National Science Foundation     |     Directorate for Engineering  (ENG)
Division of Chemical, Bioengineering, Environmental, & Transport Systems  (CBET)
CBET Award Achievements (Nuggets)
Notable Accomplishments from CBET Awards
How Do Carbon Nanotubes Grow?
Boris Yakobson    William Marsh Rice University
Feng Ding

Background:  How do carbon nanotubes grow?  The intimate mechanisms of carbon nanotube growth have provided scientists and engineers with a compelling puzzle for more than decade.  Lack of experiments permitting the direct "viewing" of atomic-scale events along with seemingly chaotic data from computer simulations, such molecular dynamics, have added to this complex problem.  Professor Boris Yakobson from Rice University and his research team have elucidated novel insight into nanotube growth by using mathematical models.
Nanotubes grow in a twisting pattern as they self-assemble with new atoms attaching to the end as the tube forms.  The growth of the nanotubes depends on their chiral symmetry, or helicity.  One could compare this growth to a roll of gift-wrapping paper that is being rolled up.  As the roll of gift-wrapping paper is formed into a tube, excess paper sometimes hangs off the end.  As they form, nanotubes appear rolled, or twisted, resulting with an odd angle with the ends "hanging off" where new atoms are attached.  This angle is called the nanotube's "chiral" angle.  The larger the chiral angle, the more loose thread-ends are available to accept arriving atoms and, hence, the faster the tube grows.

Results:  The research team's efforts resulted in finding a direct proportional relationship between a nanotube's chiral angle (the amount the nanotube is twisted) and how fast it grows.  These results lead to a deeper understanding of growth regularity and to direct quantitative predictions of growth rate, as being proportional to the chiral angle, in comparison to available experimental data.

Boris Yakobson 1
    Figure 1Field-emission microscopy demonstrates unambiguous rotation of a growing tube [Nano Letters 2009].
Image Credit:  Kerry Wang, Rice University

Boris Yakobson 2
    Figure 2The atomic wall-tapestry of nanotubes depends on their chiral symmetry or helicity [Proceedings of the National Academy of Sciences, 2009].
Image Credit:  M. Bankehsaz and B.I. Yakobson;  Rice University

This project addresses the NSF Strategic Outcome Goals, as described in the NSF Strategic Plan 2006-2011, as follows:
Primary Strategic Outcome Goal:        (1) Discovery:  The fact that chiral symmetry controls the nanotubes growth rate, discovered through theoretical analysis, has further triggered experiments leading to discovery (through field-emission microscopy in situ video) of the rotational motion on a catalyst-to prompts including Galileo's "And yet it does turn" in the title of research paper [2009, Nano Letters].
                                                                     (1) Discovery Category:
                                                                            - Computer & Information Science and Engineering
                                                                            - Engineering Research
                                                                            - Mathematical & Physical Sciences

Secondary Strategic Outcome Goals:  (2) Learning:  The work directly involved underrepresented group students.  Moreover, it appeals to high-school students and has presently motivated a video game-development.  Through publicity, it raised awareness of a broad population in science and nanotechnology.  The material has been used in the lectures for Lockheed Martin Corporation Engineers.
                                                                     (2) Learning Categories:
                                                                            - Graduate Education and Graduate Student Research
                                                                            - Public Understanding of Science and Lifelong Learning
                                                                            - Broadening Participation to Improve Workforce Development

In terms of Intellectual Merit, this work is notable in helping to solve a long-standing puzzle involving the regularities and mechanisms of self-assembly for a key nanostructure, the carbon nanotube.

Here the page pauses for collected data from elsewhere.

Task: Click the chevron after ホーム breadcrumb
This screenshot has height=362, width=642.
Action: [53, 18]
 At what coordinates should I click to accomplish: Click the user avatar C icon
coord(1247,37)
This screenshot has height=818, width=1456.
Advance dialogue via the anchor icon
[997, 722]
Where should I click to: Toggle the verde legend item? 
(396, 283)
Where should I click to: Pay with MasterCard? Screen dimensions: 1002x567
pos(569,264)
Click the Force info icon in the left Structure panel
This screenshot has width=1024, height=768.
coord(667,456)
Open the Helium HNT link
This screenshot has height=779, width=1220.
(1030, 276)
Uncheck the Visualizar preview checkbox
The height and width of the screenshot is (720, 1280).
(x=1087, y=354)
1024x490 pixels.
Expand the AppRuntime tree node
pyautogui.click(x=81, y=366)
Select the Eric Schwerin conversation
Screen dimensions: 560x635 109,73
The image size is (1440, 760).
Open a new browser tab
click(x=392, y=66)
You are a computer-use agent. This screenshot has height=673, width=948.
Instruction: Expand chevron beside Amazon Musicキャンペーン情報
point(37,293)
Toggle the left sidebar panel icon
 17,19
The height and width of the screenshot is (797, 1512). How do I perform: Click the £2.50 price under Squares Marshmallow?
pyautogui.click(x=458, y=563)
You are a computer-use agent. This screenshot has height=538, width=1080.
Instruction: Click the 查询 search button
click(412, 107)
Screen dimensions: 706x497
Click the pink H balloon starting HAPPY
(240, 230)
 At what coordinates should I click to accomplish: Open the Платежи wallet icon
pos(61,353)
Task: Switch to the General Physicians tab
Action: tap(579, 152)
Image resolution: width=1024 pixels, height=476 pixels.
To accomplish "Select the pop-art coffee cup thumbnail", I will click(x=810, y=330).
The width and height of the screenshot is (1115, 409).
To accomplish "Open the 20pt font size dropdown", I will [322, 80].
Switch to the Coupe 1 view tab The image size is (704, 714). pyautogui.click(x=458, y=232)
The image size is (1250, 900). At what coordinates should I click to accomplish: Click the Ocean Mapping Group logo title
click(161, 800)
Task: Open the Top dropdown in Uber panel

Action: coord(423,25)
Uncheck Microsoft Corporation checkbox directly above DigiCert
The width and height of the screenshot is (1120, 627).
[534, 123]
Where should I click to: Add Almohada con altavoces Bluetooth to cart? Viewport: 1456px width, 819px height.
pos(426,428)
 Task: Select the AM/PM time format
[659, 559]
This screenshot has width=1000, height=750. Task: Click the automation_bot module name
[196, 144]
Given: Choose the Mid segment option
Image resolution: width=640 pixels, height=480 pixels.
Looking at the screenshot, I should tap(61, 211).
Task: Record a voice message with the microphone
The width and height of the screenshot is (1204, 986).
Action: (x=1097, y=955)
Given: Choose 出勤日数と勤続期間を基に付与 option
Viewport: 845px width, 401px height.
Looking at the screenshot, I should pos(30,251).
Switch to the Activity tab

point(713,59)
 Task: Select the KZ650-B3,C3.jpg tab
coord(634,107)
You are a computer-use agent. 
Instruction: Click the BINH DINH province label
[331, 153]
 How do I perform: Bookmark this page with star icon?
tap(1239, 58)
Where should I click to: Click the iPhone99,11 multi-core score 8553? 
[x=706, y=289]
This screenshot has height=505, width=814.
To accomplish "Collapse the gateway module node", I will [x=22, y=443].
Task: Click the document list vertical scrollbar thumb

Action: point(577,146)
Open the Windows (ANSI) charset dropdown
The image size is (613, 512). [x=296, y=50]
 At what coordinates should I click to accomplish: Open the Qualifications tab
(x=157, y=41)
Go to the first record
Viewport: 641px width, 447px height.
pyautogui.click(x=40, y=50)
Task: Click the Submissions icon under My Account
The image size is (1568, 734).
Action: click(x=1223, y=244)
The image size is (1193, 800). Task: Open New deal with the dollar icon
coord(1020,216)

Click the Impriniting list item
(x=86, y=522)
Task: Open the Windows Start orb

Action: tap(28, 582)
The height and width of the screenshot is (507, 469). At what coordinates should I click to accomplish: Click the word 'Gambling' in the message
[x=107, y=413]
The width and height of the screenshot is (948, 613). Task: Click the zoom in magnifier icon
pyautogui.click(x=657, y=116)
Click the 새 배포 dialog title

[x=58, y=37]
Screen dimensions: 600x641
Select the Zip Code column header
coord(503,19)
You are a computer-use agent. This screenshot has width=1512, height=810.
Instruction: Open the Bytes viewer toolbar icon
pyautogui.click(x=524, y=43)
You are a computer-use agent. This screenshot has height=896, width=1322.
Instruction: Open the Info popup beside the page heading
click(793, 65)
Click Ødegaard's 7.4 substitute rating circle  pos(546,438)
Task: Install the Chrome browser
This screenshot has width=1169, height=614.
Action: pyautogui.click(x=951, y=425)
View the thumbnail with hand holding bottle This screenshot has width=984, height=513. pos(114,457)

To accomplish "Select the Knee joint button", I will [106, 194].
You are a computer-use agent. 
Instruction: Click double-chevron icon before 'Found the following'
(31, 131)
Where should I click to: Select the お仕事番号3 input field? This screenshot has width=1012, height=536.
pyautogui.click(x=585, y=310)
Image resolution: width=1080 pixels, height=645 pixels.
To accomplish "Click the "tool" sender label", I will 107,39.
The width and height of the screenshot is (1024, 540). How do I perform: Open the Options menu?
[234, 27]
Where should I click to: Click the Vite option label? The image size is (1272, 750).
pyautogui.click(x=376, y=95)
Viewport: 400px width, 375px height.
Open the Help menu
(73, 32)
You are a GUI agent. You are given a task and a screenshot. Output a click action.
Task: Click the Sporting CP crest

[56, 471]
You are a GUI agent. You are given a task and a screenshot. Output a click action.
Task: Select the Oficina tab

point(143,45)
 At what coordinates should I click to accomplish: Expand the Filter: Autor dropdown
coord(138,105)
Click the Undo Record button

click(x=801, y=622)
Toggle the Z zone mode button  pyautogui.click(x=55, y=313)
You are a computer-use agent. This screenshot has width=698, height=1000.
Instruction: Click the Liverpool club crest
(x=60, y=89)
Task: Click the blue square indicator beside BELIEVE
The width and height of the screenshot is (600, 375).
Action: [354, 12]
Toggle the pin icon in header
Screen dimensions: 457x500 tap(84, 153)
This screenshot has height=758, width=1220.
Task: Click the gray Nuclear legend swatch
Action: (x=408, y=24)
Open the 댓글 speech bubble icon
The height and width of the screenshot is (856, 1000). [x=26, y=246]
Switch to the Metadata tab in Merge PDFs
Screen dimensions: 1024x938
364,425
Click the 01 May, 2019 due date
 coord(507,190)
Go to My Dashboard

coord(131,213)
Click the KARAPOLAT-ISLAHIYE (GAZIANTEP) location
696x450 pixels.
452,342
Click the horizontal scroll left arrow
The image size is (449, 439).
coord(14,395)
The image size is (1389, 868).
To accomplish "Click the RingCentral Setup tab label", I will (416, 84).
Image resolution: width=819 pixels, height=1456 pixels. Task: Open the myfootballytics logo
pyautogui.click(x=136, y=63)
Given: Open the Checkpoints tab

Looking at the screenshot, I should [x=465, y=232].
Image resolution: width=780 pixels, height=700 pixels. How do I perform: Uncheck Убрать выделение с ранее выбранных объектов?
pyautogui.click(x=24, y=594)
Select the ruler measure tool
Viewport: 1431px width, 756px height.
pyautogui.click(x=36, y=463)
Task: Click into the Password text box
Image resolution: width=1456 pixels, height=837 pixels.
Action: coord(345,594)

In terms of Broader Impacts, this work is notable. Understanding how carbon nanotubes grow can impact a variety of electronic and material applications.  These results could impact nano-electronic devices, large scale integrated circuits, gas sensors due to nanotubes' semiconducting and metallic properties.  Also, since carbon nanotubes are strong and lightweight, they could be used in important applications involving space technology, vehicles, and the military.
Additionally, an underrepresented PhD student received training as a result of this research.

This research is Transformative and has assessed the controlled process of nanotube growth whereas in previous studies the method of growth was viewed as chaotic.  The research reveals a very regular, controlled behavior which sets several compelling goals for future verification and refinement.

This research represents Broadening Participation.  Involved in this research and in an upcoming publication is a Hispanic female-scientist PhD candidate, Morgana Ribas.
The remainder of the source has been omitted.